Я сказал, что русский язык– язык молодой, и потому он все еще в движении.
Он очень необязательный.
Вот, например, английский язык – на первом месте подлежащее, потом сказуемое, далее обстоятельство места и прочее.
В русском все может быть не так, не на тех местах, и подлежащее может стоять в конце, а глагола может вообще не быть, и роль сказуемого выполняет не поймешь что. Отсюда и недоумение, необязательность.
То есть при длительном пользовании русским языком у общающихся возникает усталость, и они начинают полагать, что раз уж они поговорили о деле и ощутили после этого некоторое недомогание, то его – то дело – можно и вообще не делать, потому как разговор о деле – это уже само то самое дело и есть.
То есть ответственных не найти.
То есть нужен еще один язык – более конкретный.
Это язык мата. Потому что если уж тебя послали, то не возникает сомнений в том, куда следует направить свои стопы.
Можно, конечно, запретить мат, но у нас он выполняет роль предохранительного клапана.
Хотите лишиться клапана, чтоб все тут взлетело к едрене матери?
Правильный ответ: нет.
Тогда терпите.
Я могу плыть в море несколько часов. Лишь бы вода была теплая.
Через час плавания получается хороший гребок и скольжение.
С водой не надо сражаться. Надо просто ловить ее дыхание.
Усталости в воде нет.
Через четыре часа плавания начинает казаться, что так плыть можно вечно, а еще начинает казаться, что можно вообще не дышать, и сначала ты дышишь на два гребка, а потом тебе хватает этого воздуха на четыре гребка; а руки и ноги ты видишь вроде бы со стороны. Ты замечаешь, как они здорово устроены, и работают, как весла, словно деревянные.
И в то же время тело твое изгибается в такт воде.
Волна в море всегда есть. Пусть даже небольшая, только зыбь.
Но эта зыбь с берега, а в воде она до полуметра. И все равно плывешь, справляясь с волной.
Меня как-то спрашивали: «А сколько вы проплаваете?»
На что я отвечал: «Ну, я уплываю часа на четыре. То есть от завтрака и до обеда!» – «Это понятно, но сколько же это километров?» – «Километров? Я плаваю от мыса до мыса!»

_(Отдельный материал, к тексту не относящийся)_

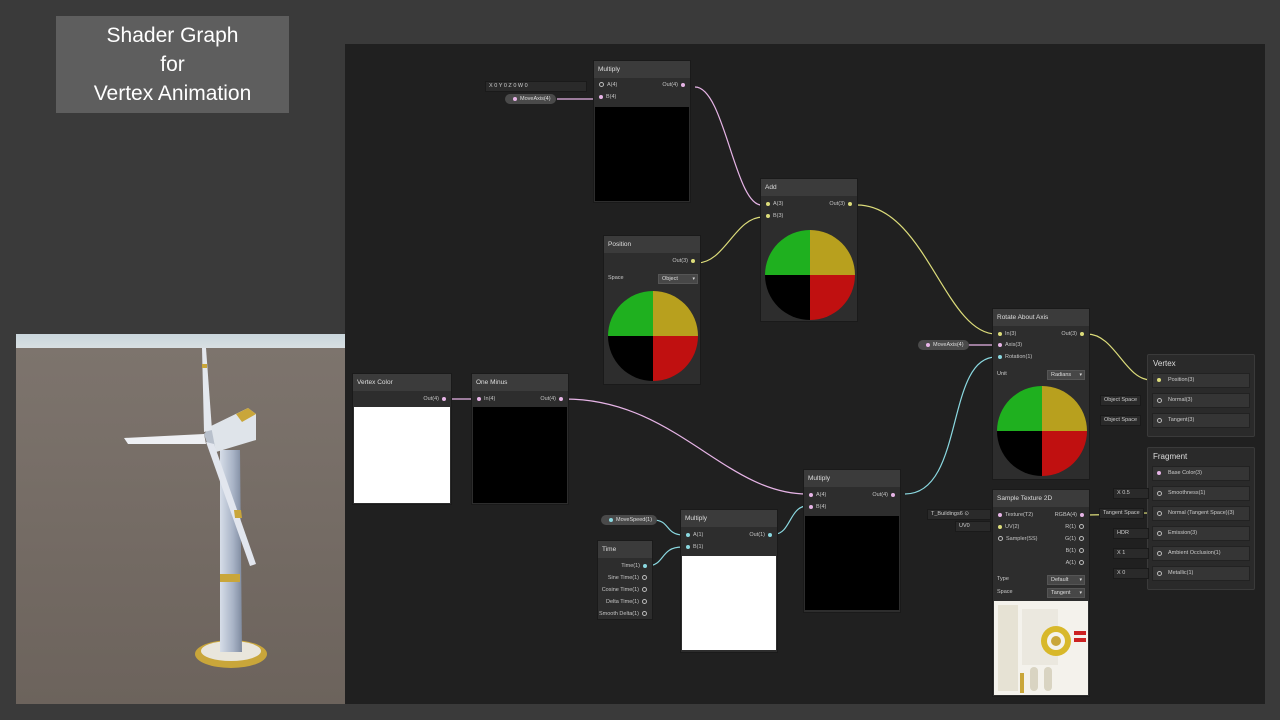  What do you see at coordinates (624, 614) in the screenshot?
I see `output-smooth-delta: Smooth Delta(1)` at bounding box center [624, 614].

В море с километрами трудновато. Все зависит от самого моря. Если на море полный штиль, можно делать по четыре километра в час, а если зыбь, то по ветру можно идти со скоростью три с половиной, а против ветра – не более двух с половиной. Так что километры никто не считает. Считают время. За четыре часа десять километров – значит, был ветер, и все время пришлось идти против него. А если за то же время прошел шестнадцать километров – это значит, что был штиль.
За те четыре часа, что проводишь в море, совершенно немеет язык.

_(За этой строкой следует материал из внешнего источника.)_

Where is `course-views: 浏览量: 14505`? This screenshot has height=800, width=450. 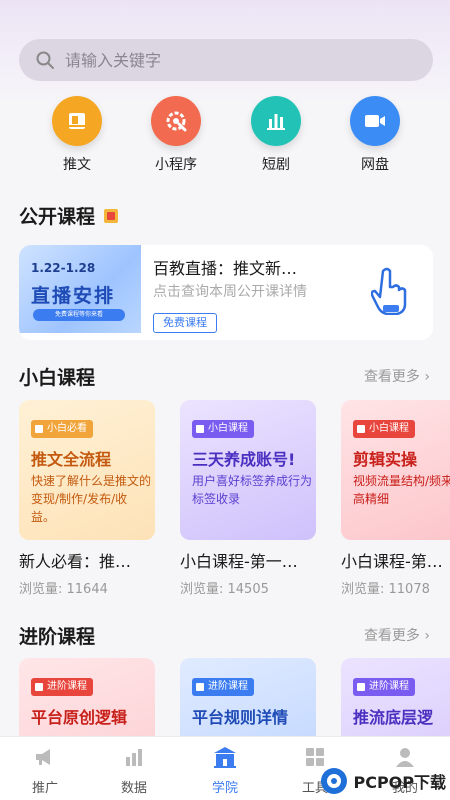
course-views: 浏览量: 14505 is located at coordinates (224, 590).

В рот при вдохе и выдохе все равно попадает соленая вода, вот она и творит с языком чудеса.
А еще при выходе из воды надо бы вспомнить, что надо опираться на всю ступню, а то ты, как русалочка, норовишь встать на цыпочки.
И еще хорошо бы какое-то время перед выходом поплавать брассом. То есть все время ты плыл кролем, и ноги и руки у тебя привыкли только к этому движению и совершенно разучились сгибаться.